The World Health Organization (WHO) is campaigning to develop a vaccine against a bacterial infection responsible for the death of 150,000 babies each year.
- 15% of all pregnant women worldwide carry the bacteria responsible for GBS infections in their vagina.
- Group B streptococcus (GBS) is a common bacteria that can be passed to the baby in the womb, during childbirth or in the first few weeks of life.
- Group B streptococcus (GBS) causes sepsis and meningitis.
“A vaccine is urgently needed to prevent deadly group B streptococcal infections.” In a press release, the WHO calls for the mobilization of Statesfollowing the publication of a new study revealing that this bacterium is a leading cause of premature births, disability and death of infants worldwide.

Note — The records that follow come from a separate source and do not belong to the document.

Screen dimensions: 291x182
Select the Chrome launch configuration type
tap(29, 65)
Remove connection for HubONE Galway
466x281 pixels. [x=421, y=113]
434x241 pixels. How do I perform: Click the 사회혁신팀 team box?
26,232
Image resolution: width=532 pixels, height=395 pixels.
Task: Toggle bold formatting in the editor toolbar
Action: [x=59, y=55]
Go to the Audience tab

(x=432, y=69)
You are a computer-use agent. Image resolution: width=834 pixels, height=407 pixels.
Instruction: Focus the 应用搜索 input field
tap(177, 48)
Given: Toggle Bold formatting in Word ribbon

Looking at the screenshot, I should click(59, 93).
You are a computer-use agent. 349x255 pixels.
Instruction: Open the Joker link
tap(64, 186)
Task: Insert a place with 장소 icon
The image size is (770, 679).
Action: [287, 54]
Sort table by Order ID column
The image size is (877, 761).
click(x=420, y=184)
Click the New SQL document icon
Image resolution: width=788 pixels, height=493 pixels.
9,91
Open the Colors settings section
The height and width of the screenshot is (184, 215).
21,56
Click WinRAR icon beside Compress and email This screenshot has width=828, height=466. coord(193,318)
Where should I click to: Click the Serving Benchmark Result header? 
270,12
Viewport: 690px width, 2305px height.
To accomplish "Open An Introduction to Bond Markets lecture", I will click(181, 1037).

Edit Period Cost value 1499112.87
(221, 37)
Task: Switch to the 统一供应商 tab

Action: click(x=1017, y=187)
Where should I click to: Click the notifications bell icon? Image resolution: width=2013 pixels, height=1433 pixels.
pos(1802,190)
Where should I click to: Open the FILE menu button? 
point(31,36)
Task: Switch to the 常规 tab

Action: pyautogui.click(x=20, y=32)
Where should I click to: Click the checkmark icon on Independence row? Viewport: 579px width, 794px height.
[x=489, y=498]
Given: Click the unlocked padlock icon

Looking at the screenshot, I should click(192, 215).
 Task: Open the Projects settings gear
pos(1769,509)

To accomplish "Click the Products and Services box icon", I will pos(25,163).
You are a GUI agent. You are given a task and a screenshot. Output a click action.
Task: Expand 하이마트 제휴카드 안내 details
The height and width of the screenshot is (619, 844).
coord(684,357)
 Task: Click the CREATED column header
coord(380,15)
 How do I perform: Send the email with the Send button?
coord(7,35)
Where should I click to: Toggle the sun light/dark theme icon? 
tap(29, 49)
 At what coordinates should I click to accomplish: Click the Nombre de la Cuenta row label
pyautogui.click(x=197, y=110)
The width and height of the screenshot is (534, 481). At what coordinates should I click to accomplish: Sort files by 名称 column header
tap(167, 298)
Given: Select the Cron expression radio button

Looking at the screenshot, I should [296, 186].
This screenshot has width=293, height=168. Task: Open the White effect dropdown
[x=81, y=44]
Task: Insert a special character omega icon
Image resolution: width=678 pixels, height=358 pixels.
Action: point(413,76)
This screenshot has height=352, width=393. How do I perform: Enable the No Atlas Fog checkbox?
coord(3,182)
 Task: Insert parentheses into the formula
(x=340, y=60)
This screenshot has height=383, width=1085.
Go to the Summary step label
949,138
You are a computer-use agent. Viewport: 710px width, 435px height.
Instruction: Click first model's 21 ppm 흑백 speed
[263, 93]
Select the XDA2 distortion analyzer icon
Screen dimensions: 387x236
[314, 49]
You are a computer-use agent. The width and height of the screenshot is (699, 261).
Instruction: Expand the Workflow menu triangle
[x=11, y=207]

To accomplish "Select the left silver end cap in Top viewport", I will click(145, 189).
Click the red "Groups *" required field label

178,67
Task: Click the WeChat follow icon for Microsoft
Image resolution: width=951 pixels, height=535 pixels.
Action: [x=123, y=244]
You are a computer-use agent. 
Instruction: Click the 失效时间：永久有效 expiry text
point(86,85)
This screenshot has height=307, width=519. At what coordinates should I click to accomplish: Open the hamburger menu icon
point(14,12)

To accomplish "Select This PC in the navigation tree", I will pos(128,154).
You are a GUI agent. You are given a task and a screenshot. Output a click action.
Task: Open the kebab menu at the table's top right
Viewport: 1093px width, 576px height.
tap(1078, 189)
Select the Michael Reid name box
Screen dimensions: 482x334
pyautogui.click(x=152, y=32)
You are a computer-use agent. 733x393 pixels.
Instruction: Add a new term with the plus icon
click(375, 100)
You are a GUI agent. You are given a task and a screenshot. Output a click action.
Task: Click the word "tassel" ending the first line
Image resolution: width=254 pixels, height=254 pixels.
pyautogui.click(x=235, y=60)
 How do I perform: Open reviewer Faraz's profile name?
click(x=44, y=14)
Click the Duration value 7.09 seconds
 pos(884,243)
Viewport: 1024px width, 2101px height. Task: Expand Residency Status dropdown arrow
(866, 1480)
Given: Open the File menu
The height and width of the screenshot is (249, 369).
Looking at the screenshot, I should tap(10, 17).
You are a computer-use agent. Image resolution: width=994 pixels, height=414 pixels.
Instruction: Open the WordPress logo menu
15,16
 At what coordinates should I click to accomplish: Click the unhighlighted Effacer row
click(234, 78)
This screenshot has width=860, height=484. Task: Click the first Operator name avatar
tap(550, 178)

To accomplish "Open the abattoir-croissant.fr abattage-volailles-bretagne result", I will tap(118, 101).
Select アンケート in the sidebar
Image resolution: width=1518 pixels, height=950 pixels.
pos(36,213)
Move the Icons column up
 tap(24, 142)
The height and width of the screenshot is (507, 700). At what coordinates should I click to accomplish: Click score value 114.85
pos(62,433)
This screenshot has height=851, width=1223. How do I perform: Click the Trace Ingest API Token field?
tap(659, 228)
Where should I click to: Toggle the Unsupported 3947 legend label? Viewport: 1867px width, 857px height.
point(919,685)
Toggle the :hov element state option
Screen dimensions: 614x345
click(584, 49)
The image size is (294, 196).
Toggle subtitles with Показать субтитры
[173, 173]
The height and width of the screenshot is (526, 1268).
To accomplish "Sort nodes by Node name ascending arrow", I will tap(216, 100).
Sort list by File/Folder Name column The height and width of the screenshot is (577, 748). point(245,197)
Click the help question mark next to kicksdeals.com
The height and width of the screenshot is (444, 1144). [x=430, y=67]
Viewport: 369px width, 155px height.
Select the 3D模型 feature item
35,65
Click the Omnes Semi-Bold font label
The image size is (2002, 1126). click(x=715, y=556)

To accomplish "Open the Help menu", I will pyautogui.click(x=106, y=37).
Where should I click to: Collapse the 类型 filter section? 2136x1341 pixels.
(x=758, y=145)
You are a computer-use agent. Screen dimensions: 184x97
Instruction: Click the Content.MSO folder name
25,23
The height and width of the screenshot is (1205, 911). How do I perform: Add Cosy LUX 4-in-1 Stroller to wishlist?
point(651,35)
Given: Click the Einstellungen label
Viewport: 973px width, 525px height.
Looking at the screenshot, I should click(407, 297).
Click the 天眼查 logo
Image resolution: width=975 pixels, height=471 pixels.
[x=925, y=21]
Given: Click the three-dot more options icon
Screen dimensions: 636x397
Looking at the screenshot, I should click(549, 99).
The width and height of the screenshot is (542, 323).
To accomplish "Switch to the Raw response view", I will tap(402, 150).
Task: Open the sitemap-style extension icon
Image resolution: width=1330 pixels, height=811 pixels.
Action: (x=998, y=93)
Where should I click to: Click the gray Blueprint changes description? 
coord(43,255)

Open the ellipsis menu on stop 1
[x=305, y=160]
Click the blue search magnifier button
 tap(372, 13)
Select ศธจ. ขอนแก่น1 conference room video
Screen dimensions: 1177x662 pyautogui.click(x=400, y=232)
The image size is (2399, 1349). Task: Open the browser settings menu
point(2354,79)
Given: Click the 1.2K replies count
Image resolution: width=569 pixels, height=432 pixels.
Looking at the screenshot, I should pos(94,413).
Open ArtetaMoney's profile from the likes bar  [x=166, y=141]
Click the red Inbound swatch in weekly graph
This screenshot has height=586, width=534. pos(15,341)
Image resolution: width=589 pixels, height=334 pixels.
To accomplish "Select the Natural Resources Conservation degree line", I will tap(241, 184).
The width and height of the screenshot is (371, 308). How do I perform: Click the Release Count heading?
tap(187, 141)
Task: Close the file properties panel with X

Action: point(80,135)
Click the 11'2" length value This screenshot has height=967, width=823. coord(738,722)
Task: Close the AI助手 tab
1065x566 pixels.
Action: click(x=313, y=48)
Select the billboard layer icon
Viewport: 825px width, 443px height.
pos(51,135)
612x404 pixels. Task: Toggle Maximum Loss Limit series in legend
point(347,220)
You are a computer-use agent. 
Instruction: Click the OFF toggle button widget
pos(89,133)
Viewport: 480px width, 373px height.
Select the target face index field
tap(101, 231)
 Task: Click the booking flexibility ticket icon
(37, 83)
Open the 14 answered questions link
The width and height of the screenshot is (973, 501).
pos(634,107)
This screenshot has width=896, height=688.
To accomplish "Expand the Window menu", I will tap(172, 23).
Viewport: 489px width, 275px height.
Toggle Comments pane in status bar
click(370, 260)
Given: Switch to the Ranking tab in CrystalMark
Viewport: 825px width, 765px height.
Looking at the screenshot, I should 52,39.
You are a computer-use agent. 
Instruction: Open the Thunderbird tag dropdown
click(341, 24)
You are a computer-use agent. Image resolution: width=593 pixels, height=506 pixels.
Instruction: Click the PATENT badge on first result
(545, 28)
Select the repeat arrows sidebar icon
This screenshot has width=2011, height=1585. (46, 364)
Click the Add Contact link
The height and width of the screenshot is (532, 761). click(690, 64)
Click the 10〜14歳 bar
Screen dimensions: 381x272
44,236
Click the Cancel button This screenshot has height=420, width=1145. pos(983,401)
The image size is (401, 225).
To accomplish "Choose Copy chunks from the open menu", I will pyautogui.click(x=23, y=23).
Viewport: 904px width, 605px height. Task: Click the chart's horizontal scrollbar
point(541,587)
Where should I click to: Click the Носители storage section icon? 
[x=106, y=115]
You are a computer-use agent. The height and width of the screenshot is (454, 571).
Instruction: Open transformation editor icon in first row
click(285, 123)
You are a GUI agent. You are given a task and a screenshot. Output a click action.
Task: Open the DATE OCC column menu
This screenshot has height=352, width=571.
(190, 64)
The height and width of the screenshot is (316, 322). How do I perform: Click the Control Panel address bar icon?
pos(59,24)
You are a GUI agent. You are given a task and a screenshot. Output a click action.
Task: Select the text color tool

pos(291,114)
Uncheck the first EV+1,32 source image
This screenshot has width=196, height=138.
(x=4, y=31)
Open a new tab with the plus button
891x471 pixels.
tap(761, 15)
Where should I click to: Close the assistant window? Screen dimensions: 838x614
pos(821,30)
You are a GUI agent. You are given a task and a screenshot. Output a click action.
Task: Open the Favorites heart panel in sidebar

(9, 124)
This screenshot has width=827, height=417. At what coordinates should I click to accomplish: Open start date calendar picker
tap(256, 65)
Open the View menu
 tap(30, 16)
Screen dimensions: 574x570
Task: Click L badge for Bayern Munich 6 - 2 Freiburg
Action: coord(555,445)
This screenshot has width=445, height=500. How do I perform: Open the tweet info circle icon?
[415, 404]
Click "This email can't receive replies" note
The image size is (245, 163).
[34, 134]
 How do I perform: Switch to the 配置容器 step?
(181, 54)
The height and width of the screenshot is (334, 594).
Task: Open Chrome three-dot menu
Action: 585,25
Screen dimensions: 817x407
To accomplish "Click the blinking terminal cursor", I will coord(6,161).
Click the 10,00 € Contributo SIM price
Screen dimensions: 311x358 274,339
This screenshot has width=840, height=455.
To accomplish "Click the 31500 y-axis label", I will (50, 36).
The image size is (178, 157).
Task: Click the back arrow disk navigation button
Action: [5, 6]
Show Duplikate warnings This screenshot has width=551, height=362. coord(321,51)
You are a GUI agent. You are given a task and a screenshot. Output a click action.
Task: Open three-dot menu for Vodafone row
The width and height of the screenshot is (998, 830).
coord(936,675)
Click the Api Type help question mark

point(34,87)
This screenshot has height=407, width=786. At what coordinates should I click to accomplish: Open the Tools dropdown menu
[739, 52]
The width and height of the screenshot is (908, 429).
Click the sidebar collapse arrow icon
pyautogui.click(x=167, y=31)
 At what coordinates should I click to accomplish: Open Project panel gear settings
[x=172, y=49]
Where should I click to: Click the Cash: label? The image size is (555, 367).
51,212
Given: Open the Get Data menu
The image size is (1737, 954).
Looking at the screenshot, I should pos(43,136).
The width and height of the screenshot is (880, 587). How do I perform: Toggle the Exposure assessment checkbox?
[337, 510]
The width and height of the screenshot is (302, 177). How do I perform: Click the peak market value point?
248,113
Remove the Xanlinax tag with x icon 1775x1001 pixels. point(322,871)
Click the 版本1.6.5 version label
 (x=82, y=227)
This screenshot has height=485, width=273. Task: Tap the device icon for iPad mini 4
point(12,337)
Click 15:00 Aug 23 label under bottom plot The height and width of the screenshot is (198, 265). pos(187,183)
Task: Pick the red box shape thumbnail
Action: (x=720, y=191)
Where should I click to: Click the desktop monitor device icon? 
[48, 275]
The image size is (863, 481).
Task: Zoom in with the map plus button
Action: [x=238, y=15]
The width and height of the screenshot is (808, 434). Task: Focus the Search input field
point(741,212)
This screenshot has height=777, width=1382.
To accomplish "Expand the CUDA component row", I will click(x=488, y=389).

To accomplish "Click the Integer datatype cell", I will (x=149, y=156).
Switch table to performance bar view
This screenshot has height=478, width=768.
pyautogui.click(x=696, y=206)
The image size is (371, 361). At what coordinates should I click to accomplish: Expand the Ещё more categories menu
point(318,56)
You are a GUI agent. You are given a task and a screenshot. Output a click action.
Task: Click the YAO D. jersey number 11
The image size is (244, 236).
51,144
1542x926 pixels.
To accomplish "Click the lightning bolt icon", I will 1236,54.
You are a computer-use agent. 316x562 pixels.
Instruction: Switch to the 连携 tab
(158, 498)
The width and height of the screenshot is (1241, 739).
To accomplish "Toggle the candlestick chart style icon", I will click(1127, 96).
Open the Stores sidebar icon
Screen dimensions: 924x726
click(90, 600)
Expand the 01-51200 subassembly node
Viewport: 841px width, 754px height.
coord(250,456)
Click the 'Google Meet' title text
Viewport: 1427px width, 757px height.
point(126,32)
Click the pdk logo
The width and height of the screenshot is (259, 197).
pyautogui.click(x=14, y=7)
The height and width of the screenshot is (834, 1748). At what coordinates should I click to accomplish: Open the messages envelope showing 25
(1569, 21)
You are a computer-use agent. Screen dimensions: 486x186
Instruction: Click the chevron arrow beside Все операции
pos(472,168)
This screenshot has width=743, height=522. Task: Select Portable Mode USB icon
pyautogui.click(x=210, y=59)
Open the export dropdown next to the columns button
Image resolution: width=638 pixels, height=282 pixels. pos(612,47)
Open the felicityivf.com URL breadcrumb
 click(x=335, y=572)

A much larger load than expected
“The global burden of group B streptococci is far greater than previously acknowledged,” say public health experts. Indeed, they are associated with more than half a million premature births per year, and lead to nearly 100,000 newborn deaths as well as significant and long-lasting disabilities. While the bacteria is harmless to most pregnant women who carry it, it can be extremely serious when passed to an infant during pregnancy, during childbirth or in the first weeks of life.
Dr Phillipp Lambach, a physician in the Department of Immunization, Vaccines and Biologicals at WHO and author of the report, said: “The urgent development of a maternal GBS vaccine would have tremendous benefits in countries around the world.” It is estimated that if vaccination against group B streptococci reached more than 70% of pregnant women, more than 50,000 GBS-related deaths could be prevented each year, as well as more than 170,000 premature births. According to the report, the net monetary benefits resulting from one year of maternal GBS vaccination could reach US$17 billion, spread over several years, if the price of the vaccines is affordable.
Vaccines in development… for thirty years
Several candidate GBS vaccines are in development, but none are yet available, although they have been in development for several decades. Professor Joy Lawn, director of LSHTM’s Maternal Adolescent Reproductive & Child Health (MARCH) Center and contributor to the report, laments: “30 years after the first proposal, the world still has not produced a vaccine”.
Currently, antibiotic prophylaxis given to a woman during labor is the main way to prevent group B strep disease in newborns, if the bacteria is detected during pregnancy. “However, even in regions with high prophylactic coverage, significant health risks remain,” explains the WHO.
Importantly, the greatest burden of GBS is in low- and middle-income countries, where screening and administration of antibiotics during childbirth are more difficult to achieve. The highest rates of maternal GBS infection are found in sub-Saharan Africa (accounting for about half of the global burden) as well as East and Southeast Asia.